I should mention, briefly, that Mordhau’s other modes haven’t captured my attention in the same way. The battle royale mode sounded great on parchment: a slower, measured last knight standing arena that does provide a tension the other modes lack. I can see some great “and then I killed the last guy with a rusty spade” type stories coming out of it, but it’s a tad too unfair and the maps are a bit too big for it to be worth bothering with, for now. I haven’t played much of the co-op vs AI “Horde” mode, after dipping in to see people using cheeky rock positions to chop through their assailants with ease. It probably wouldn’t be my bag anyway, to be honest.
Let’s get back to the good stuff.
What do you do, as a reviewer, when a game facilitates friendship? In the broad, important ways, at least. On a more literal front, the game is in dire, dire need of something that marks your Steam buddies out from the riff raff during its busy battles.
I’m lucky enough to have a group that approaches Mordhau with an ideal combination of creative whimsy and determination. You might not, and the sheer fact that I’ve brought them up so much demonstrates how integral they are to reaching those peaks of unbridled joy. They’re a large part of why I’m so keen to climb more.

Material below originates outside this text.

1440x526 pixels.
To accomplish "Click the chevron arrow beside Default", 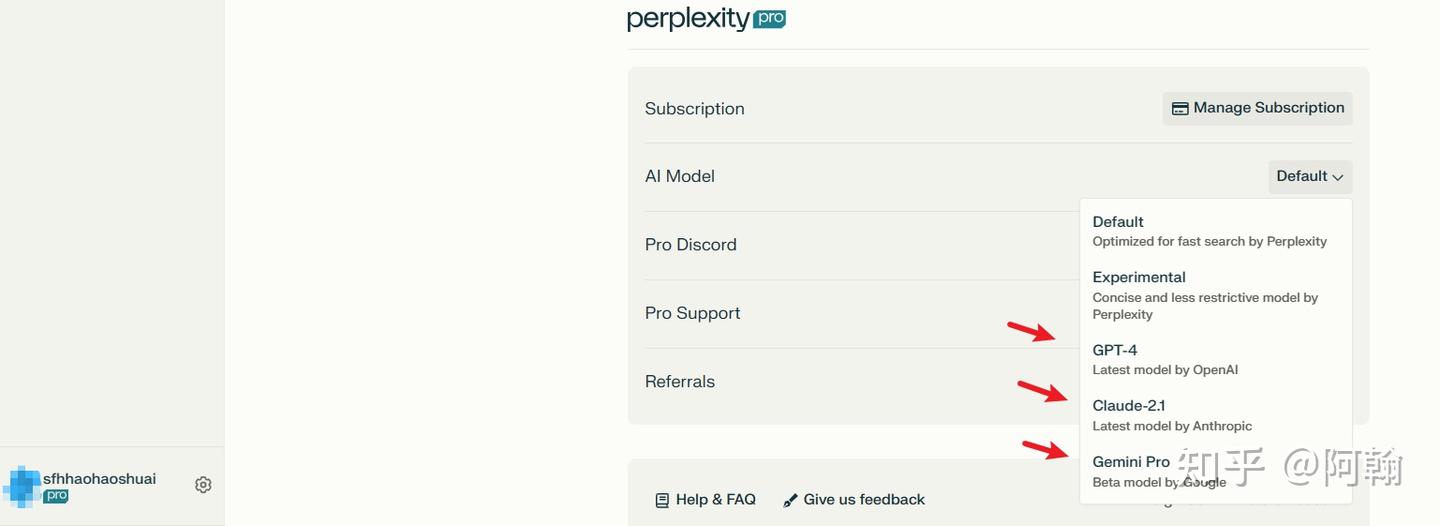I will coord(1338,177).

This is probably one of those times when it’s best to just hold your hands up and go “look at those hands, I am but flesh”. I honestly don’t know to what extent I can untangle my love for the game with my fondness for my friends. I can tell you some more facts, though.
I wrote part of this review in my bed at 5am in the morning, because I couldn’t stop thinking about it. Love can be unhealthy. I also dreamed about it, but then again I also recently had a dream where I was fighting Horace the Endless Bear, so maybe let’s not read too much into what dreams mean.
Sometimes love means accepting flaws, while still hoping the subject of your affection does their best to improve. It’s one of those words you want to be careful with, as a critic and a human. You don’t want to dilute its power.
I’m in love with Mordhau.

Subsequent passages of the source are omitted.